Enrico Scacchia und Fritz Chervet: Beide – leider verstorbenen – Schweizer-Box-Legenden waren Berner. Die Bundesstadt mit ihrem sagenumwobenen Box-Keller an der Kochergasse hat also – für Schweizer Verhältnisse selbstverständlich – durchaus so etwas wie eine Tradition im Faustkampf.

Der urtümliche Kampf Mann gegen Mann wird seit Beginn der Menschheitsgeschichte auf die eine oder andere Art durchgeführt. Der Berner Gemeinderat (Exekutive) möchte diesem Treiben jetzt ein Ende setzen – quasi zum finalen Knockout der olympischen Disziplin ausholen. Die grüne Direktorin für Bildung, Soziales und Sport, Franziska Teuscher, teilte mit, K.-o.-Sportarten mit Körperkontakt (zum Beispiel Boxen) seien nicht mehr unterstützungswürdig.

Nach dieser Mitteilung kam es in Aarestadt zu einem kleinen Aufstand in der Box-Szene und vielen verärgerten Reaktionen. Das Argument des Gesundheitsrisikos tauge nämlich nichts. In der Sportunfallstatistik der Suva, rangiere das Boxen in den hinteren Rängen, monierte Andreas Anderegg, Präsident von Swiss Boxing, in der Berner Zeitung.

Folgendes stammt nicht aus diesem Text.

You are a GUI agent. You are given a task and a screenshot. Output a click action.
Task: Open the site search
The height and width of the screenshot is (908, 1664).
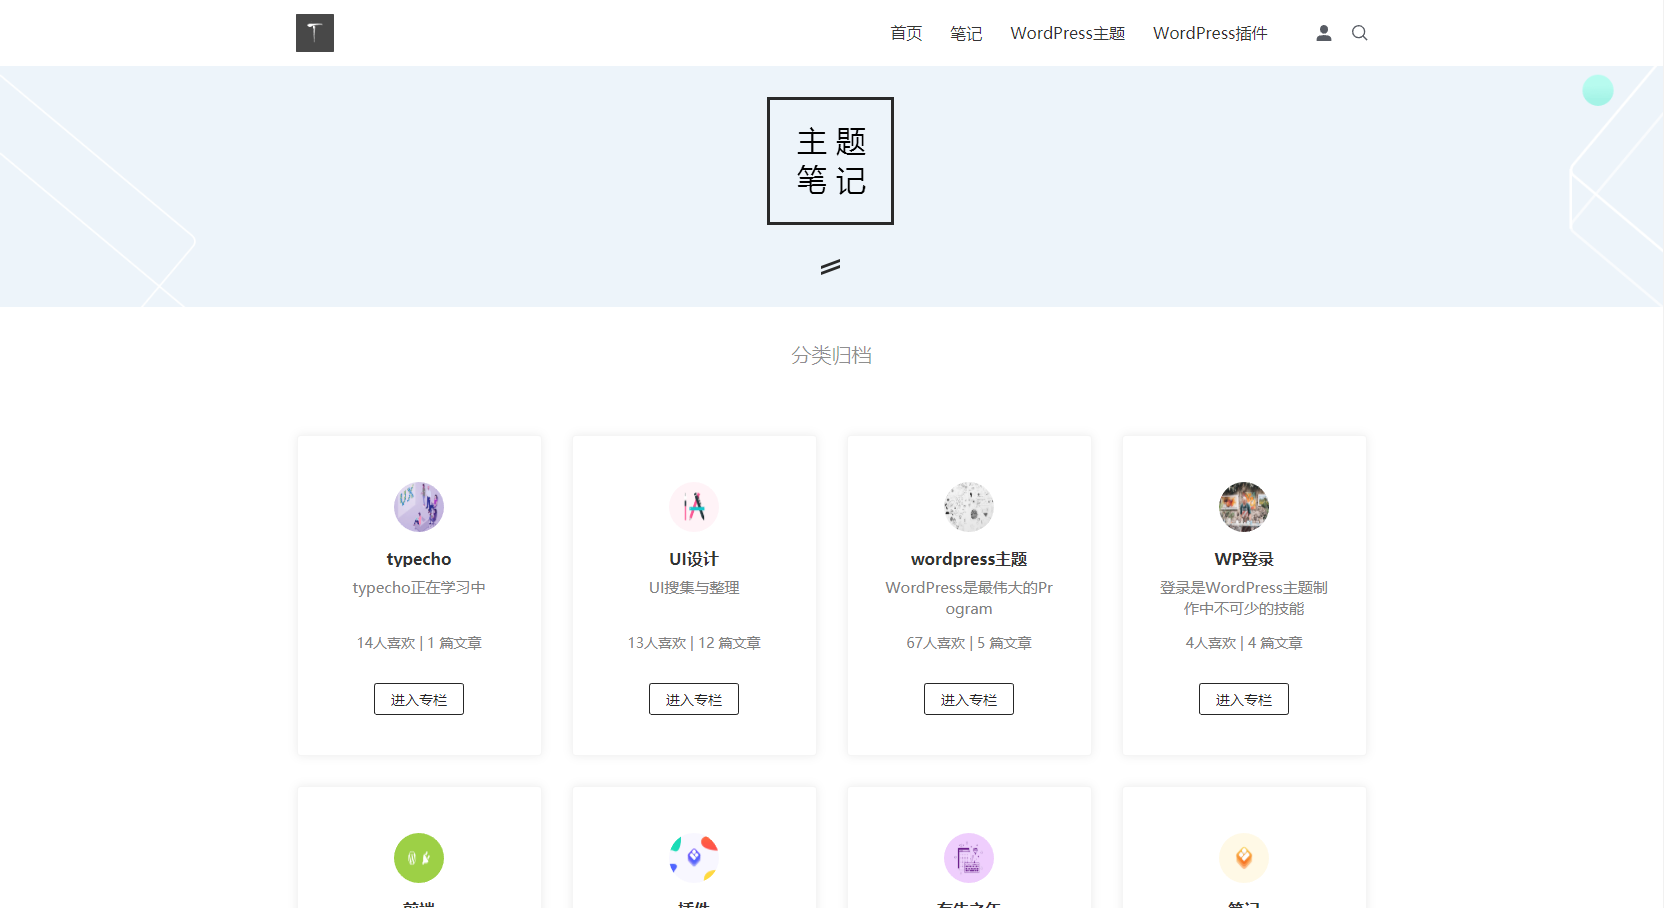coord(1359,33)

Dabei ging es den Verantwortlichen dieses Entscheids nie um die Gesundheit, sondern pure Ideologie. Boxen gilt in diesen Kreisen – wohl nicht zu Unrecht – als Symbol der Männlichkeit, Aggressivität und des Stolzes. Das Gegenteil von dem, was Teuscher und Co. ihren Einwohnern eintrichtern wollen.

Immerhin ist Bern noch nicht ganz verloren. Der Widerstand war zu gross. Die Stadt krebst zurück und twittert, es sei nie die Idee gewesen, «anerkannte Sportarten auszuschliessen».